-- Opening Marker --

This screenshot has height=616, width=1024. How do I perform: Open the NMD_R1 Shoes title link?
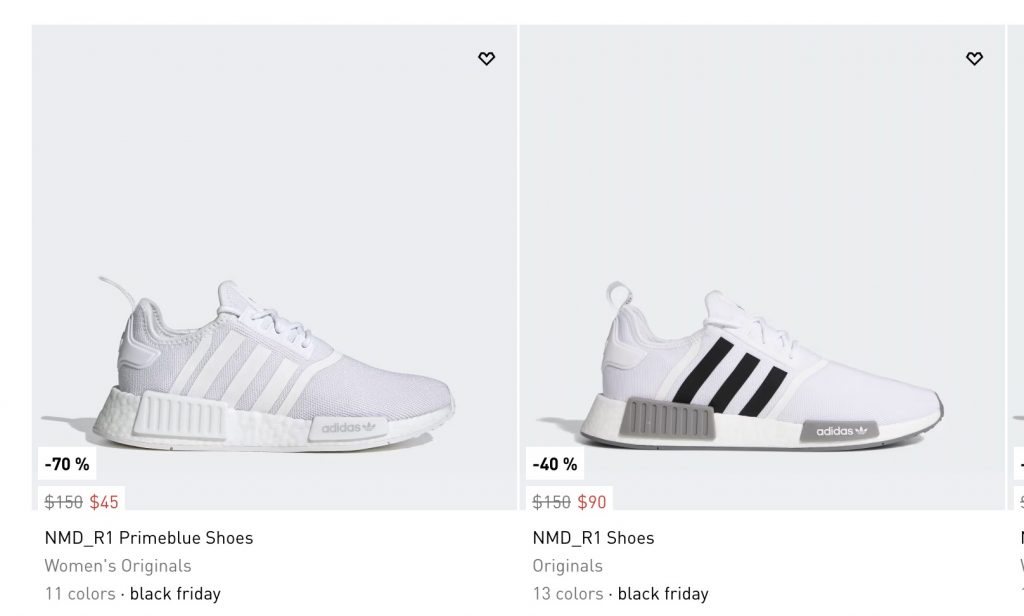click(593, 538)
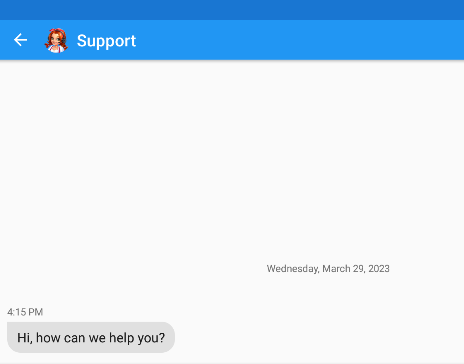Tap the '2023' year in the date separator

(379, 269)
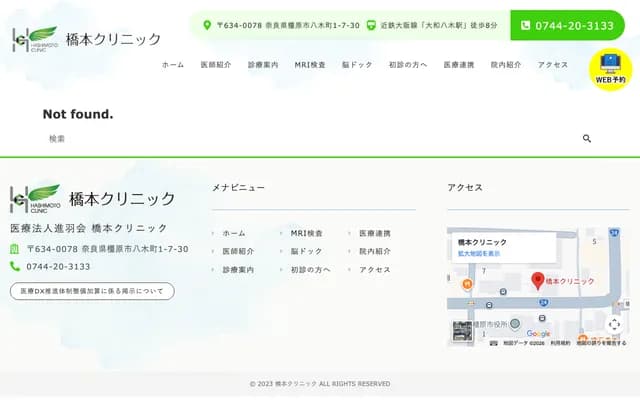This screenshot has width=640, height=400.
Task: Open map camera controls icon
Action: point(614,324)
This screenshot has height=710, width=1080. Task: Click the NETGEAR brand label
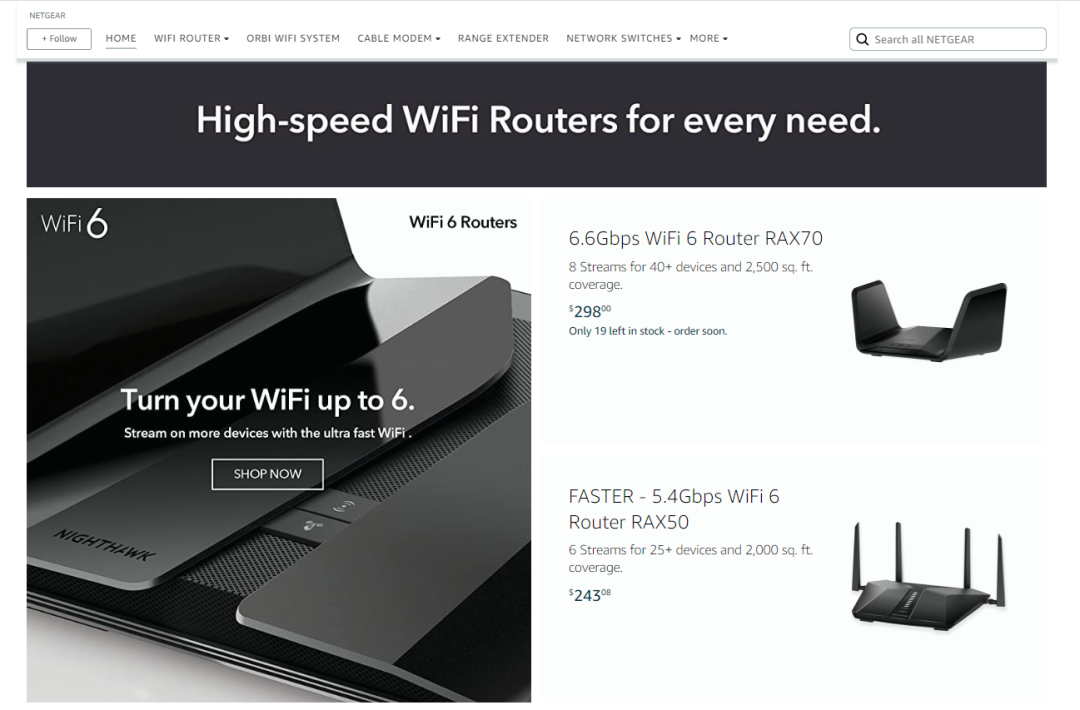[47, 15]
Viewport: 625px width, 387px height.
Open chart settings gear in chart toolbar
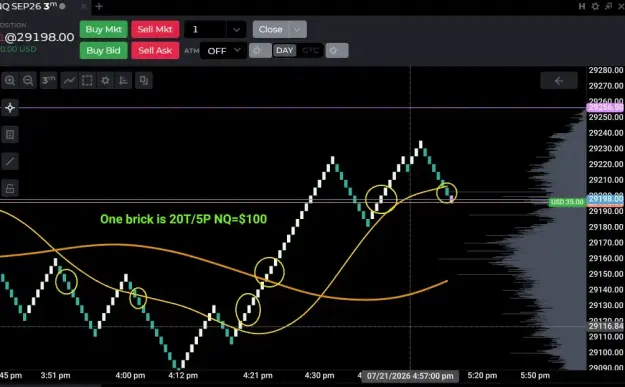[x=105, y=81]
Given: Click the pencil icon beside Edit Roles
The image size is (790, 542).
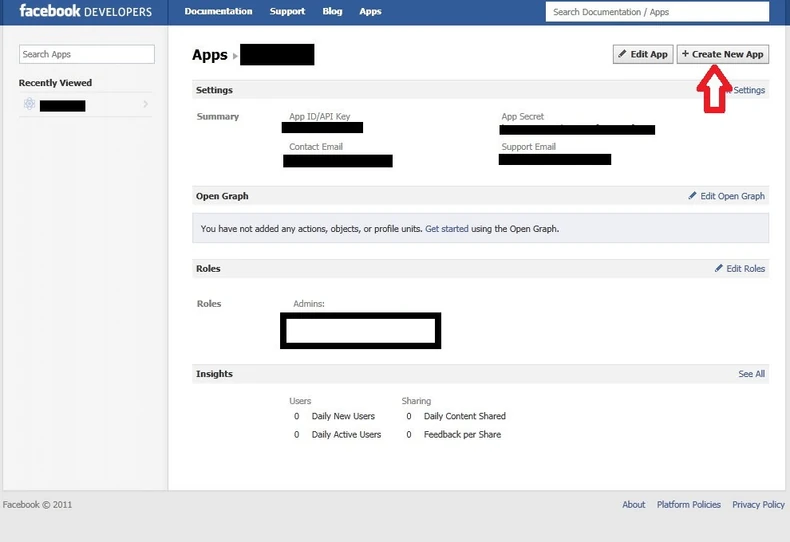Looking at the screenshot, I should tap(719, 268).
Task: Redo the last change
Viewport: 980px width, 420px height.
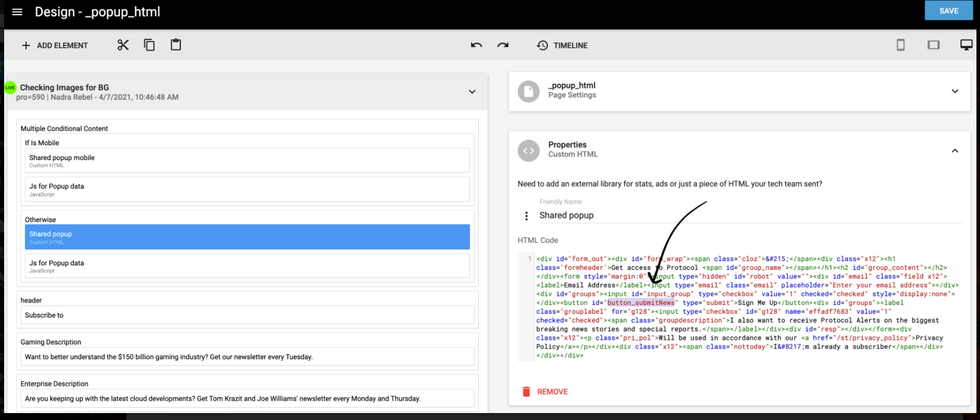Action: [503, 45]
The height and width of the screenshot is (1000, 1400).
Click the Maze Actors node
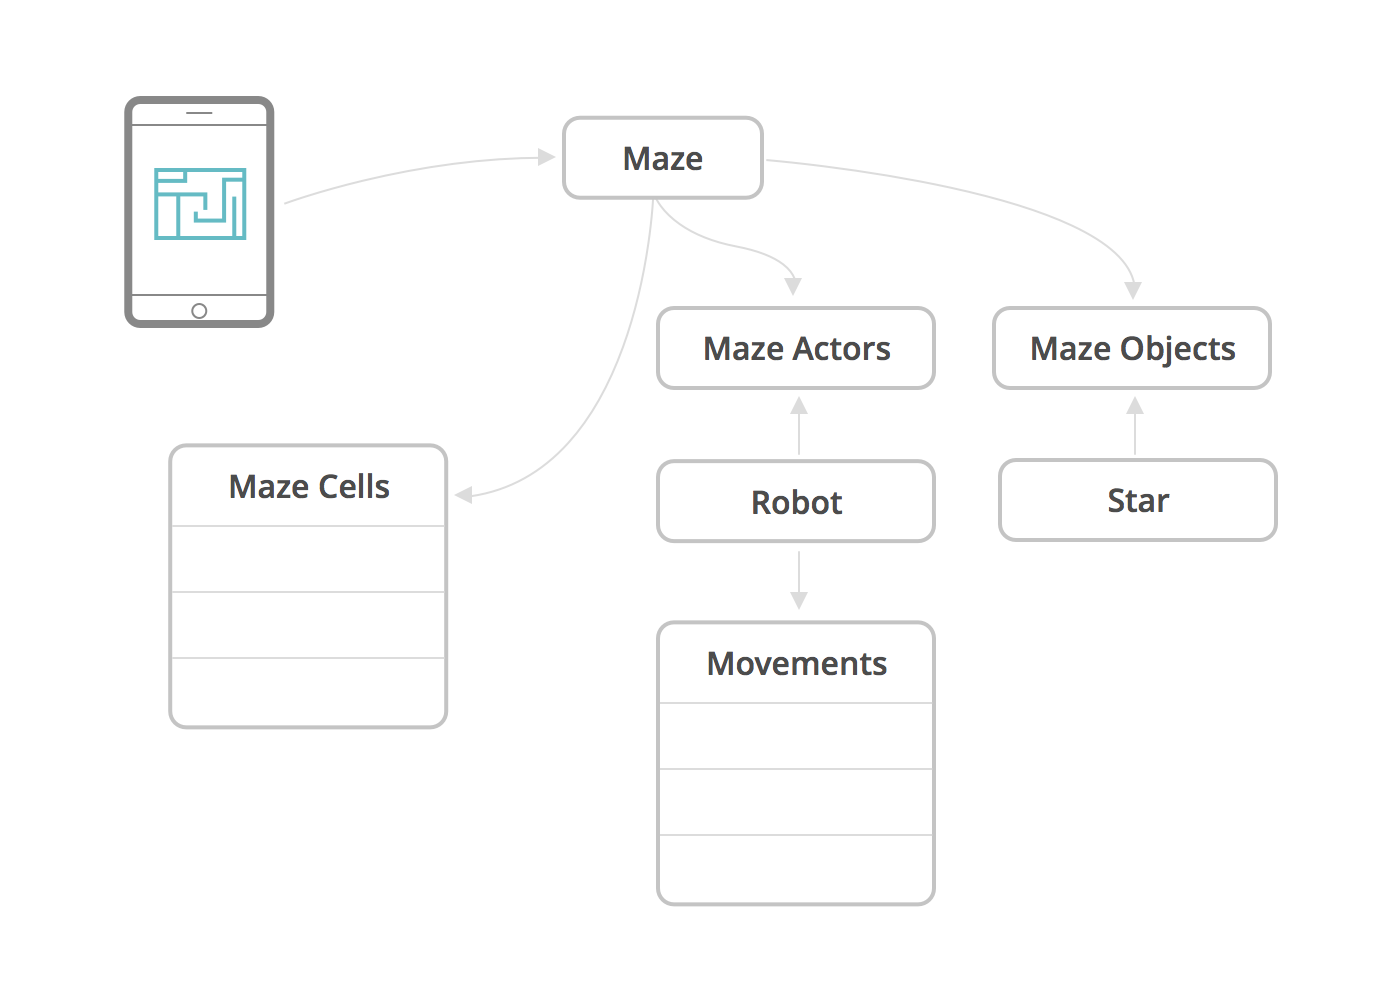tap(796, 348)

-- Closing Marker --

Whatever the records hold apart from pictures should be repeated exactly.

This screenshot has height=616, width=1024. How do I perform: Open the NMD_R1 Shoes title link?
click(593, 538)
Tap the '2023' year in the date separator

(379, 269)
This screenshot has width=640, height=400.
Task: Open map camera controls icon
Action: point(614,324)
This screenshot has height=710, width=1080. Task: Click the NETGEAR brand label
[47, 15]
Viewport: 625px width, 387px height.
Open chart settings gear in chart toolbar
[x=105, y=81]
Given: Click the pencil icon beside Edit Roles
The image size is (790, 542).
Looking at the screenshot, I should tap(719, 268).
Task: Redo the last change
Viewport: 980px width, 420px height.
Action: [503, 45]
The height and width of the screenshot is (1000, 1400).
Click the Maze Actors node
tap(796, 348)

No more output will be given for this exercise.